Shiru, a programmer and musician who’s been doing “retro” sound since before it was retro, took it upon himself to make some music for this extremely limited audio platform. Originally he was just planning on making a couple of tunes for a game project, but in this interesting breakdown of how he made the music, he explains that it ended up ballooning as he got into the tech.

“A few songs became a few dozens, collection of random songs evolved into conceptualized album, plans has been changing, deadlines postponing. It ended up to be almost 1.5 years to finish the project,” he writes (I’ve left his English as I found it, because I like it).

Obviously the speaker can do more than just “beep,” though indeed it was originally meant as the most elementary auditory feedback for early PCs. In fact, the tiny loudspeaker is capable of a range of sounds and can be updated 120 times per second, but in true monophonic style can only produce a single tone at a time between 100 and 2,000 Hz, and that in a square wave.

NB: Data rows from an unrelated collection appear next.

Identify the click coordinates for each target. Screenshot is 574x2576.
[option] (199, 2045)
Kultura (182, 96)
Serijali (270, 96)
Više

Inspired by games of the era that employed a variety of tricks to create the illusion of multiple instruments and drums that in fact never actually overlap one another, he produced a whole album of tracks; I think “Pixel Rain” is my favorite, but “Head Step” is pretty dope too.

You can of course listen to it online or as MP3s or whatever, but the entire thing fits into a 42 kilobyte MS-DOS program you can download here. You’ll need an actual DOS machine or emulator to run it, naturally.

How was he able to do this with such limited tools? Again I direct you to his lengthy write-up, where he describes, for instance, how to create the impression of different kinds of drums when the hardware is incapable of the white noise usually used to create them (and if it could, it would be unable to layer it over a tone). It’s a fun read and the music is… well, it’s an acquired taste, but it’s original and weird. And it’s Friday.